• What this task involves
Repeat all of the data below verbatim, line for line.

• Information shown

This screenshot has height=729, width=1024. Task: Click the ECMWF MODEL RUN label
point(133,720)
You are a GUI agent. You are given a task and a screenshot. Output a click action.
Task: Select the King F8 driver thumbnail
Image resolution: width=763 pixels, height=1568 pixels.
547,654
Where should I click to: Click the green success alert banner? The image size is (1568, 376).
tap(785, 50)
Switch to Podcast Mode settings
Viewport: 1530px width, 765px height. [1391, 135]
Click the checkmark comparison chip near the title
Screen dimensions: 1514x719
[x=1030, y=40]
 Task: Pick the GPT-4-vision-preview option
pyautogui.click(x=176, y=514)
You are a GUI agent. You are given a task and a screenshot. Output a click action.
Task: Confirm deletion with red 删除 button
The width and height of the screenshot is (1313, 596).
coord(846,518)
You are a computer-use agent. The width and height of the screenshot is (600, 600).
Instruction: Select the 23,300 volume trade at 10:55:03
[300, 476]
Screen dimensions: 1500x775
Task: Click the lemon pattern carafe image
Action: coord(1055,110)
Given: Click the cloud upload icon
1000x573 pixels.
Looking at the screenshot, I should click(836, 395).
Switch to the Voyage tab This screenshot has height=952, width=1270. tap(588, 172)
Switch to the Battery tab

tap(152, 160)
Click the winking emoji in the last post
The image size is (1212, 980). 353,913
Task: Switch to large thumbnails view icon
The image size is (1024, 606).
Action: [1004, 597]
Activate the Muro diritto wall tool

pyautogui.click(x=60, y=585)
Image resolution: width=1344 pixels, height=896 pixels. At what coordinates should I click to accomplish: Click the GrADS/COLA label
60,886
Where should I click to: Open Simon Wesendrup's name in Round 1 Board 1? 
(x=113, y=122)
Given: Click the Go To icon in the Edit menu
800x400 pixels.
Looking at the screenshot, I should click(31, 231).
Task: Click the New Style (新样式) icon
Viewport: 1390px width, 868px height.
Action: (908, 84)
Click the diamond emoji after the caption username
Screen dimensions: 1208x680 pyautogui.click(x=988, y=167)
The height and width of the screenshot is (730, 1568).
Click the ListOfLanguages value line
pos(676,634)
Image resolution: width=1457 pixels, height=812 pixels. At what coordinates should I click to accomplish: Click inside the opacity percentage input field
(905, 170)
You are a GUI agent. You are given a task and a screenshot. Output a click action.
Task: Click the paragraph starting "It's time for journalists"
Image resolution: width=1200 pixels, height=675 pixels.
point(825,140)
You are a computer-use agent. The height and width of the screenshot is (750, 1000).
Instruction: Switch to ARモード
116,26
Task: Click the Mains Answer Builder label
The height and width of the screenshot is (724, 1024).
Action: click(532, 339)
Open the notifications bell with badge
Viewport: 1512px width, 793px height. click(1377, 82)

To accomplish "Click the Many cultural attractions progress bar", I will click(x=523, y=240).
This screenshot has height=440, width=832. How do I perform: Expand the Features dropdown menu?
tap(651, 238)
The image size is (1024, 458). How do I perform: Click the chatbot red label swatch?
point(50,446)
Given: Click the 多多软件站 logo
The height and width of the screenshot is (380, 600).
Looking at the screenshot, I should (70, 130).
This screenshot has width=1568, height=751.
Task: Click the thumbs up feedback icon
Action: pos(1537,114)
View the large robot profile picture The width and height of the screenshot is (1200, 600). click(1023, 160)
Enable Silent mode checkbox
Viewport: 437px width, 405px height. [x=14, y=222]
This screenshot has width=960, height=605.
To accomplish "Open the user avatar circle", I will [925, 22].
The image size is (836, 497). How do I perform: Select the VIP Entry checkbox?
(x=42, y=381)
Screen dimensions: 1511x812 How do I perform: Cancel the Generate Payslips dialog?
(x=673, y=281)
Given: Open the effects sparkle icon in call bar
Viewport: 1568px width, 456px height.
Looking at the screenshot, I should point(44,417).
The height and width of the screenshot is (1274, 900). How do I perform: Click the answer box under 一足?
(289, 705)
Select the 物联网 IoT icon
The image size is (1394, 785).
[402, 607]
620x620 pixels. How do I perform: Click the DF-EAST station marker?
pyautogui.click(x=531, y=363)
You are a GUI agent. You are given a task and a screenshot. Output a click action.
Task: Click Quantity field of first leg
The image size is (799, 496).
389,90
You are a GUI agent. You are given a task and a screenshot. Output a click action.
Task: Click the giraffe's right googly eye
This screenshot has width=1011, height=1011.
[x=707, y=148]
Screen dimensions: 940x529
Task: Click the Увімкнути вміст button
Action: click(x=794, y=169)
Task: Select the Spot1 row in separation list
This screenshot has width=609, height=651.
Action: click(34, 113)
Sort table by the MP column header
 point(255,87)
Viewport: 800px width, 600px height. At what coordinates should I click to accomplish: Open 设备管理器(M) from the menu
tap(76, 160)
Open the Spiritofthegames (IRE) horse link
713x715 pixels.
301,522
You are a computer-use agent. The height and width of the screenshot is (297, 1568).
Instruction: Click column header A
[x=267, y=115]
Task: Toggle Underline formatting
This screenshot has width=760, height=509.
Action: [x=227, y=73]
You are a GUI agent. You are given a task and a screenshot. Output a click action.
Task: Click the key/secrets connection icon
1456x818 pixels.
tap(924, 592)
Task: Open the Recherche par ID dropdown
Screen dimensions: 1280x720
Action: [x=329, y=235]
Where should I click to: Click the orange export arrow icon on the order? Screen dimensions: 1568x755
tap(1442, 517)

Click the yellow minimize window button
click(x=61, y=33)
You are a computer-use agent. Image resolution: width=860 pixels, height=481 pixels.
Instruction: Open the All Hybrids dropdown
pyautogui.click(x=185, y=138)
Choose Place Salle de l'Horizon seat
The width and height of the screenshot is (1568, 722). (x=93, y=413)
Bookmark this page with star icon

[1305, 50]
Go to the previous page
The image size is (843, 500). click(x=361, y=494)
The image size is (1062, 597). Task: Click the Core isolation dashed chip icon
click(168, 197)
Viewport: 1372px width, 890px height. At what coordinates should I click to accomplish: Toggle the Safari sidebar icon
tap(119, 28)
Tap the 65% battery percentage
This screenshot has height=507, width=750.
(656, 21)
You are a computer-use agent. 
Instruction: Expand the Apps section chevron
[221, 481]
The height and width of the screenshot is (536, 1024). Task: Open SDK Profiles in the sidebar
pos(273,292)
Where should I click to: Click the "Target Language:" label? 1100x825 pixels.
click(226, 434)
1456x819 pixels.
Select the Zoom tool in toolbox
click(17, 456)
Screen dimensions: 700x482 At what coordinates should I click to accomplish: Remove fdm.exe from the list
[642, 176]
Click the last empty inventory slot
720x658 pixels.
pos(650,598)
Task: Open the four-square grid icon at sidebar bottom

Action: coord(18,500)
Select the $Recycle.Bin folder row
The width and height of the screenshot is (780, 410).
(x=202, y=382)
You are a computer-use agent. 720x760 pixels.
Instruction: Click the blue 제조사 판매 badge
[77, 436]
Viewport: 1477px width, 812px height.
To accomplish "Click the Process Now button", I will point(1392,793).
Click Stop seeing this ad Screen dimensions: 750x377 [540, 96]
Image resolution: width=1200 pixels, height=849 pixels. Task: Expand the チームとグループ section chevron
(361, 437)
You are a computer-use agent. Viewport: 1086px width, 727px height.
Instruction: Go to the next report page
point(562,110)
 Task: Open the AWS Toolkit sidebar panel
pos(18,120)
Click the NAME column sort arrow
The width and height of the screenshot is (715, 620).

• Solution for this exercise
This screenshot has height=729, width=1024. Task: Click the ECMWF MODEL RUN label
point(133,720)
You are a GUI agent. You are given a task and a screenshot. Output a click action.
Task: Select the King F8 driver thumbnail
Image resolution: width=763 pixels, height=1568 pixels.
547,654
Where should I click to: Click the green success alert banner? The image size is (1568, 376).
tap(785, 50)
Switch to Podcast Mode settings
Viewport: 1530px width, 765px height. [1391, 135]
Click the checkmark comparison chip near the title
Screen dimensions: 1514x719
[x=1030, y=40]
 Task: Pick the GPT-4-vision-preview option
pyautogui.click(x=176, y=514)
You are a GUI agent. You are given a task and a screenshot. Output a click action.
Task: Confirm deletion with red 删除 button
The width and height of the screenshot is (1313, 596).
coord(846,518)
You are a computer-use agent. The width and height of the screenshot is (600, 600).
Instruction: Select the 23,300 volume trade at 10:55:03
[300, 476]
Screen dimensions: 1500x775
Task: Click the lemon pattern carafe image
Action: coord(1055,110)
Given: Click the cloud upload icon
1000x573 pixels.
Looking at the screenshot, I should click(836, 395).
Switch to the Voyage tab This screenshot has height=952, width=1270. tap(588, 172)
Switch to the Battery tab

tap(152, 160)
Click the winking emoji in the last post
The image size is (1212, 980). 353,913
Task: Switch to large thumbnails view icon
The image size is (1024, 606).
Action: [1004, 597]
Activate the Muro diritto wall tool

pyautogui.click(x=60, y=585)
Image resolution: width=1344 pixels, height=896 pixels. At what coordinates should I click to accomplish: Click the GrADS/COLA label
60,886
Where should I click to: Open Simon Wesendrup's name in Round 1 Board 1? 
(x=113, y=122)
Given: Click the Go To icon in the Edit menu
800x400 pixels.
Looking at the screenshot, I should click(31, 231).
Task: Click the New Style (新样式) icon
Viewport: 1390px width, 868px height.
Action: (908, 84)
Click the diamond emoji after the caption username
Screen dimensions: 1208x680 pyautogui.click(x=988, y=167)
The height and width of the screenshot is (730, 1568).
Click the ListOfLanguages value line
pos(676,634)
Image resolution: width=1457 pixels, height=812 pixels. At what coordinates should I click to accomplish: Click inside the opacity percentage input field
(905, 170)
You are a GUI agent. You are given a task and a screenshot. Output a click action.
Task: Click the paragraph starting "It's time for journalists"
Image resolution: width=1200 pixels, height=675 pixels.
point(825,140)
You are a computer-use agent. The height and width of the screenshot is (750, 1000).
Instruction: Switch to ARモード
116,26
Task: Click the Mains Answer Builder label
The height and width of the screenshot is (724, 1024).
Action: click(532, 339)
Open the notifications bell with badge
Viewport: 1512px width, 793px height. click(1377, 82)

To accomplish "Click the Many cultural attractions progress bar", I will click(x=523, y=240).
This screenshot has height=440, width=832. How do I perform: Expand the Features dropdown menu?
tap(651, 238)
The image size is (1024, 458). How do I perform: Click the chatbot red label swatch?
point(50,446)
Given: Click the 多多软件站 logo
The height and width of the screenshot is (380, 600).
Looking at the screenshot, I should (70, 130).
This screenshot has width=1568, height=751.
Task: Click the thumbs up feedback icon
Action: pos(1537,114)
View the large robot profile picture The width and height of the screenshot is (1200, 600). click(1023, 160)
Enable Silent mode checkbox
Viewport: 437px width, 405px height. [x=14, y=222]
This screenshot has width=960, height=605.
To accomplish "Open the user avatar circle", I will [925, 22].
The image size is (836, 497). How do I perform: Select the VIP Entry checkbox?
(x=42, y=381)
Screen dimensions: 1511x812 How do I perform: Cancel the Generate Payslips dialog?
(x=673, y=281)
Given: Open the effects sparkle icon in call bar
Viewport: 1568px width, 456px height.
Looking at the screenshot, I should point(44,417).
The height and width of the screenshot is (1274, 900). How do I perform: Click the answer box under 一足?
(289, 705)
Select the 物联网 IoT icon
The image size is (1394, 785).
[402, 607]
620x620 pixels. How do I perform: Click the DF-EAST station marker?
pyautogui.click(x=531, y=363)
You are a GUI agent. You are given a task and a screenshot. Output a click action.
Task: Click Quantity field of first leg
The image size is (799, 496).
389,90
You are a GUI agent. You are given a task and a screenshot. Output a click action.
Task: Click the giraffe's right googly eye
This screenshot has width=1011, height=1011.
[x=707, y=148]
Screen dimensions: 940x529
Task: Click the Увімкнути вміст button
Action: click(x=794, y=169)
Task: Select the Spot1 row in separation list
This screenshot has width=609, height=651.
Action: click(34, 113)
Sort table by the MP column header
 point(255,87)
Viewport: 800px width, 600px height. At what coordinates should I click to accomplish: Open 设备管理器(M) from the menu
tap(76, 160)
Open the Spiritofthegames (IRE) horse link
713x715 pixels.
301,522
You are a computer-use agent. The height and width of the screenshot is (297, 1568).
Instruction: Click column header A
[x=267, y=115]
Task: Toggle Underline formatting
This screenshot has width=760, height=509.
Action: [x=227, y=73]
You are a GUI agent. You are given a task and a screenshot. Output a click action.
Task: Click the key/secrets connection icon
1456x818 pixels.
tap(924, 592)
Task: Open the Recherche par ID dropdown
Screen dimensions: 1280x720
Action: [x=329, y=235]
Where should I click to: Click the orange export arrow icon on the order? Screen dimensions: 1568x755
tap(1442, 517)

Click the yellow minimize window button
click(x=61, y=33)
You are a computer-use agent. Image resolution: width=860 pixels, height=481 pixels.
Instruction: Open the All Hybrids dropdown
pyautogui.click(x=185, y=138)
Choose Place Salle de l'Horizon seat
The width and height of the screenshot is (1568, 722). (x=93, y=413)
Bookmark this page with star icon

[1305, 50]
Go to the previous page
The image size is (843, 500). click(x=361, y=494)
The image size is (1062, 597). Task: Click the Core isolation dashed chip icon
click(168, 197)
Viewport: 1372px width, 890px height. At what coordinates should I click to accomplish: Toggle the Safari sidebar icon
tap(119, 28)
Tap the 65% battery percentage
This screenshot has height=507, width=750.
(656, 21)
You are a computer-use agent. 
Instruction: Expand the Apps section chevron
[221, 481]
The height and width of the screenshot is (536, 1024). Task: Open SDK Profiles in the sidebar
pos(273,292)
Where should I click to: Click the "Target Language:" label? 1100x825 pixels.
click(226, 434)
1456x819 pixels.
Select the Zoom tool in toolbox
click(17, 456)
Screen dimensions: 700x482 At what coordinates should I click to accomplish: Remove fdm.exe from the list
[642, 176]
Click the last empty inventory slot
720x658 pixels.
pos(650,598)
Task: Open the four-square grid icon at sidebar bottom

Action: coord(18,500)
Select the $Recycle.Bin folder row
The width and height of the screenshot is (780, 410).
(x=202, y=382)
You are a computer-use agent. 720x760 pixels.
Instruction: Click the blue 제조사 판매 badge
[77, 436]
Viewport: 1477px width, 812px height.
To accomplish "Click the Process Now button", I will point(1392,793).
Click Stop seeing this ad Screen dimensions: 750x377 [540, 96]
Image resolution: width=1200 pixels, height=849 pixels. Task: Expand the チームとグループ section chevron
(361, 437)
You are a computer-use agent. Viewport: 1086px width, 727px height.
Instruction: Go to the next report page
point(562,110)
 Task: Open the AWS Toolkit sidebar panel
pos(18,120)
Click the NAME column sort arrow
The width and height of the screenshot is (715, 620).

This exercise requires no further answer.